Of interesting note is that said giant, massive man, who has been nicknamed Titan in OWE advertising, actually has a background in China’s existing pro wrestling landscape. He is announced as Roger in OWE, a name he first took up while wrestling  in the CWF. Additionally he briefly competed under his real name while with the then-IGF Shanghai dojo, now Simon Inoki’s Oriental Heroes Legend. In essence this means that OWE poached talent from Oriental Heroes Legend. I was aware that, for several months, after their debut event in February, OWE had open tryouts for athletes of all backgrounds to join their team.

This expansion beyond their initial Shaolin candidates has added much needed depth to their roster in terms of body diversity and character archetypes. Within the new talent debuts there is a group of three who work together in what seems to be a more comedy-based wrestling style. Unfortunately I cannot speak to how effectively all of the comedy is landing with their target audiences, but it does carry well enough over the language barrier for me to get a glimpse the intent behind it. Much like DDT, a lot of it is physical in nature and doesn’t rely exclusively upon the spoken word.

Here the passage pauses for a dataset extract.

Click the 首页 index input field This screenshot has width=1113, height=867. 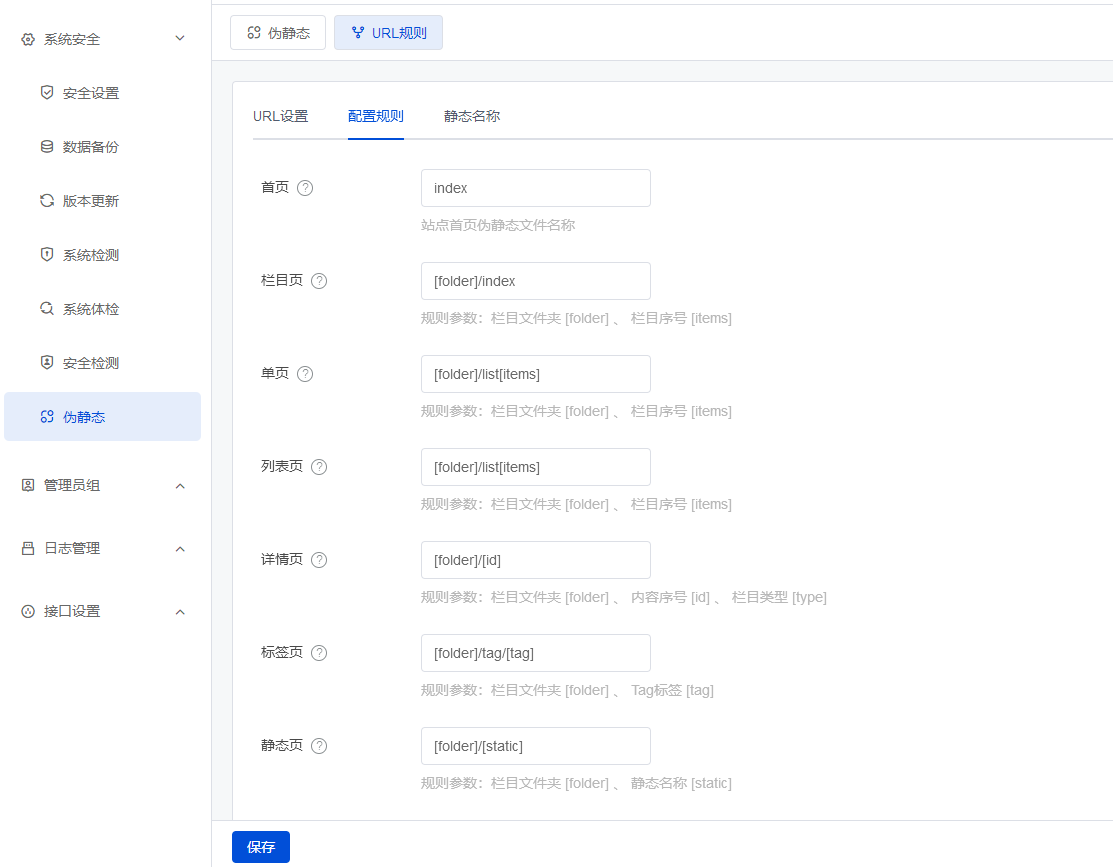point(535,188)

I’m working on putting together an update to my roster guide for OWE which will feature the new talent and as much information as I can put together on the talent I haven’t already covered in my previous piece. I can say, at this point, that some of the gimmicks and names are fairly easy to unpack as they rely on English names, whereas others are proving more difficult. One of them made me laugh as, during his introduction, OWE VP and Ring Announcer Michael Nee spelled out his ring name after saying it: C-H-A-M-E-L-E-O-N… and then said it again to reinforce the idea! Part of this harkens back to the commentary I made on OWE tailoring its product to try and help make the experience more inclusive to the new-to-pro-wrestling Chinese audiences and, frankly, sometimes it comes off as silly to an outside viewer but I also always find it endearing.

During my writing of this article in the second half of December 2018 OWE started to have a flurry of information suddenly hitting their social media feeds and, surprisingly, it wasn’t just their Chinese-language ones but their English-language Twitter and even their YouTube account saw a large uptake in content. While their QQ Video page still hosts more content overall, as it dates back to before the shows they are uploading to their YouTube channel, this answers many unanswered questions I had about how they would handle content delivery.

When OWE geared up to start their weekly shows in September, an unfortunate false start which thankfully didn’t derail them for long and was the result of government regulatory issues, I inquired as to the future of the OWE/FSW Twitch streaming alliance. On September 13th FSW advised me that they did not have any insight on when more OWE would be available on their  Twitch channel and added that they had “been busy putting together [their own] stuff.” When I asked OWE directly about their plans to have FSW stream future shows on Twitch I was told that they had no plans to continue that element of their relationship. Furthermore, when I inquired about their plans for their fledgling YouTube page I was advised that they were still trying to figure out how they would proceed. Thankfully, while late in the year, they’ve figured it out and are delivering a larger volume of content.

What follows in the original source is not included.